Un estudio publicado el 2 de junio de 2026 en el British Journal of Sports Medicine siguió a 147 000 adultos durante hasta 30 años para medir el efecto del entrenamiento de fuerza en la mortalidad. Es el mayor estudio de este tipo hasta la fecha.
El resultado principal: 90 a 120 minutos de entrenamiento de fuerza a la semana son suficientes para reducir significativamente el riesgo de muerte prematura, y hacer más no aporta beneficios adicionales.
Lo más importante
- 13 % menos de mortalidad por todas las causas con 90-120 min/semana
- 19 % menos de mortalidad cardiovascular
- 27 % menos de riesgo de enfermedades neurológicas
- Sin beneficio adicional por encima de 120 minutos por semana
- Los beneficios se suman al ejercicio aeróbico — no lo reemplazan
Lo que midió el estudio
Los investigadores analizaron datos de 147 000 adultos estadounidenses, rastreando sus hábitos de ejercicio durante décadas y cruzando esos datos con los registros de causas de muerte a lo largo de 30 años.
Los resultados son claros. En comparación con las personas que no hacen entrenamiento de fuerza, quienes hacen 90-120 minutos por semana tienen un 13 % menos de riesgo de muerte prematura por cualquier causa, un 19 % menos de riesgo de muerte cardiovascular, y un 27 % menos de riesgo de enfermedades neurológicas.

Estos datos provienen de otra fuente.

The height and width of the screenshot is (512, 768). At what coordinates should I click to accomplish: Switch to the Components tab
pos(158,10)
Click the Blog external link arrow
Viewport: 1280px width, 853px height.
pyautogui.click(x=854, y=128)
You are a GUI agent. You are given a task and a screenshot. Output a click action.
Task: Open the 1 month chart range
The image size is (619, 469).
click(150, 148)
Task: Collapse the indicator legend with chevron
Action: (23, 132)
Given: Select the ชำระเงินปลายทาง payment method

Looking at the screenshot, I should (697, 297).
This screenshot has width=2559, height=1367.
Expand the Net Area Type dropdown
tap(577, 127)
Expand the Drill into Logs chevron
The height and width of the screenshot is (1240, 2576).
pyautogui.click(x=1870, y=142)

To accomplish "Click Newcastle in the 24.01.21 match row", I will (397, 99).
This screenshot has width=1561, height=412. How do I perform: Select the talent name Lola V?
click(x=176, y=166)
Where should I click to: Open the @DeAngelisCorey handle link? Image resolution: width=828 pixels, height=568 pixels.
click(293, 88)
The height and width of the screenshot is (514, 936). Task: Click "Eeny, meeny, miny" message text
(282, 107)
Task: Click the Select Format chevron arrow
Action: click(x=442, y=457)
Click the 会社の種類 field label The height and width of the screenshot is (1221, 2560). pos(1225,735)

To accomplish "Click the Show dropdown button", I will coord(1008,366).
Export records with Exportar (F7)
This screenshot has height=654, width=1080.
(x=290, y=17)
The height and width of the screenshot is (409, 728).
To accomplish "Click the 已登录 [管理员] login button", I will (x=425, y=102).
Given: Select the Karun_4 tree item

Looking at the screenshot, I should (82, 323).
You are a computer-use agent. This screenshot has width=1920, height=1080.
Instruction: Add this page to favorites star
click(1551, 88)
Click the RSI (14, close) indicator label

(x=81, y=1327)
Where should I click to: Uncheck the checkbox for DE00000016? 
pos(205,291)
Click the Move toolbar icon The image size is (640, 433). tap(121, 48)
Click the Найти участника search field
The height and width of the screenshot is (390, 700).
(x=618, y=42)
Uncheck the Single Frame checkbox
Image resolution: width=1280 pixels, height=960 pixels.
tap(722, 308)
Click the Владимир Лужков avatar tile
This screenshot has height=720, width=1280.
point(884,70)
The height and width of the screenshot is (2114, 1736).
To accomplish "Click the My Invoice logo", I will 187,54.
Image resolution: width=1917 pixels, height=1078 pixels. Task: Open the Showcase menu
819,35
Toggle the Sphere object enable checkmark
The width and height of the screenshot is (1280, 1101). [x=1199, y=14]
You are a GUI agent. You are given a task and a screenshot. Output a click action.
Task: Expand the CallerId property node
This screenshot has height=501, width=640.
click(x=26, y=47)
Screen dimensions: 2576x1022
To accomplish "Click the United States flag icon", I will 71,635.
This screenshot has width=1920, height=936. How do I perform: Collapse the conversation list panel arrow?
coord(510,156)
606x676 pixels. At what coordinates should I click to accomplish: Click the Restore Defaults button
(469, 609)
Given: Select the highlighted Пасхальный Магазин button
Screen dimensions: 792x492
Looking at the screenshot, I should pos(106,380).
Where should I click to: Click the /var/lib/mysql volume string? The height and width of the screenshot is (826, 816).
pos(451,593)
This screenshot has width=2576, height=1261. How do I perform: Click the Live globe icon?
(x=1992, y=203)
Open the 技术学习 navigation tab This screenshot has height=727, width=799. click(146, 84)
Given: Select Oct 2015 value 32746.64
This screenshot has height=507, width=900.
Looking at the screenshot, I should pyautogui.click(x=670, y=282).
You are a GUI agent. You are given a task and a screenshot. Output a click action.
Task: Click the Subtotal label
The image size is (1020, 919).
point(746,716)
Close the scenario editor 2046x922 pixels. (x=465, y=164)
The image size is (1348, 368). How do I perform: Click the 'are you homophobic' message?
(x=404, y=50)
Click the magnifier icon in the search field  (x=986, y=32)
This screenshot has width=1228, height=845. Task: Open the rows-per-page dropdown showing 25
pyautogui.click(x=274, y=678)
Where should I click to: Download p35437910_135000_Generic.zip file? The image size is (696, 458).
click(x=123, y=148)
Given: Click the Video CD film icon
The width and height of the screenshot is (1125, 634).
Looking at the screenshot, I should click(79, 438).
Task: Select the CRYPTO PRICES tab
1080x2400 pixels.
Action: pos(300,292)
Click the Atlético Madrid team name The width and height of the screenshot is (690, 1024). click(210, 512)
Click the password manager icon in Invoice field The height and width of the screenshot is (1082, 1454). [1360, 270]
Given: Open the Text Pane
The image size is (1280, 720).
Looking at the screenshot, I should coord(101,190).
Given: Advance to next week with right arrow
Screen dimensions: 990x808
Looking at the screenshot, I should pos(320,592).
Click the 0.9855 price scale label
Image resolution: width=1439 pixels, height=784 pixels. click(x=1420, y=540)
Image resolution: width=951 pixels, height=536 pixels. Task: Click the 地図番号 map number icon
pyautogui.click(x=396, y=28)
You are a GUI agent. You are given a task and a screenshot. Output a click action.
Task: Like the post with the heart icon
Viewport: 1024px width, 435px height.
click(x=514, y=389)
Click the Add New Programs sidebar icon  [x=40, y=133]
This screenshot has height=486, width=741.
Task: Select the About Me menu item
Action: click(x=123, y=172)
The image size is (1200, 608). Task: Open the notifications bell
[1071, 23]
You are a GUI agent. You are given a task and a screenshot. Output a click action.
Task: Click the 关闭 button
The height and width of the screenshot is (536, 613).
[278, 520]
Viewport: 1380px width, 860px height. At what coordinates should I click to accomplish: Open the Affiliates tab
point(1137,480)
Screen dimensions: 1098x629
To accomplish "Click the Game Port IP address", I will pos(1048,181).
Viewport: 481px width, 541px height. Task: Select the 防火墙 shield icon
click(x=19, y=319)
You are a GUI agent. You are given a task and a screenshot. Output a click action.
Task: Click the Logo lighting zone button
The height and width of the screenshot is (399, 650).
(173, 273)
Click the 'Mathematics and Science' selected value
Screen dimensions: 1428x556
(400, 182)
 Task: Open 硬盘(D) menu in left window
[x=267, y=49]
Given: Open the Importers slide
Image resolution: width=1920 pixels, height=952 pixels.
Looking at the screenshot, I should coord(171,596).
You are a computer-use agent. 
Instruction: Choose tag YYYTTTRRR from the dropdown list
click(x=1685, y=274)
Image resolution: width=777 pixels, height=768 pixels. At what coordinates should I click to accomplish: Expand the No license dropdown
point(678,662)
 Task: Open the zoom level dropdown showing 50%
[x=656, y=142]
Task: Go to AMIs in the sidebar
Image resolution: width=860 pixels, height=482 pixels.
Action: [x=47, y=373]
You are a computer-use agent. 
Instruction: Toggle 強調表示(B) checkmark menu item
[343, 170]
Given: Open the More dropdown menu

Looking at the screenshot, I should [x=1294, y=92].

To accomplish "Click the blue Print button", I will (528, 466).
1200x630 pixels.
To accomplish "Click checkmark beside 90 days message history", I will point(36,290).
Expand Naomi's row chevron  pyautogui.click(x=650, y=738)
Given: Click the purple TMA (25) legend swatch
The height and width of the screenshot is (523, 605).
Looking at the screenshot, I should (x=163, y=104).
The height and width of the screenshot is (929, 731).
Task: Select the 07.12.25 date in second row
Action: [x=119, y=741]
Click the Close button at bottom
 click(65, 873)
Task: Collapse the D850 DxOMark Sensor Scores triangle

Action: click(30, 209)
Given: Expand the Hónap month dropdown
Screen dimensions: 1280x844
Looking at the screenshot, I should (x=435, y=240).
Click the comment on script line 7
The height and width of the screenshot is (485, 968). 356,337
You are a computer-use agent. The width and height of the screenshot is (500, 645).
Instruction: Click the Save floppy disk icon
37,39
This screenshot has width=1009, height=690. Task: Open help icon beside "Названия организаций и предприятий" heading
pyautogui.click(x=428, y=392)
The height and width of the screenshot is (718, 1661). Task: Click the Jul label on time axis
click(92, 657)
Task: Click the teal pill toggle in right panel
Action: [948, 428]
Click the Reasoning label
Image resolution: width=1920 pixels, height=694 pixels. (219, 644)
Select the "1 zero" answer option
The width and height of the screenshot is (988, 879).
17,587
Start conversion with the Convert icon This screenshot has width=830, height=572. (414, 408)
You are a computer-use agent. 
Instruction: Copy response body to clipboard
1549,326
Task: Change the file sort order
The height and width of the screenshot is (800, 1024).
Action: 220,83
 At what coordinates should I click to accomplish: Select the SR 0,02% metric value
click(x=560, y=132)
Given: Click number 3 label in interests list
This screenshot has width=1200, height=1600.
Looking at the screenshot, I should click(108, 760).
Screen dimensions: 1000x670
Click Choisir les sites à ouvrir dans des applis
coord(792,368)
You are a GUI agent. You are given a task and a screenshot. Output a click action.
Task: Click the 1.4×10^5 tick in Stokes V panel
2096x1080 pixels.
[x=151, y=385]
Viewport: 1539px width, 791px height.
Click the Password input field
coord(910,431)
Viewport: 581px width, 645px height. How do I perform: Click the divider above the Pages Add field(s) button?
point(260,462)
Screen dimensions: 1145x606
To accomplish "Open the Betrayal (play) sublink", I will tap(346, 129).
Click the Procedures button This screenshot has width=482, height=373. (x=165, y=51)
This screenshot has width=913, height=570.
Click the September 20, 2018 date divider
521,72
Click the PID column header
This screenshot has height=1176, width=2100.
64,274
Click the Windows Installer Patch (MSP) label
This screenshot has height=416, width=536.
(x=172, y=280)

El techo: por encima de 120 minutos, sin beneficio adicional
El estudio también identifica algo importante: hacer más entrenamiento de fuerza no añade más beneficios de longevidad. Por encima de 120 minutos por semana, las curvas de reducción de mortalidad se aplanan. El cuerpo ya ha recibido el estímulo protector máximo.
Fuerza + aeróbico: los efectos se acumulan
Los beneficios del entrenamiento de fuerza se suman a los del ejercicio aeróbico. Las personas que combinan ambos tienen los mejores resultados de longevidad. El programa óptimo combina 90-120 minutos de fuerza más 150 minutos de actividad aeróbica moderada por semana.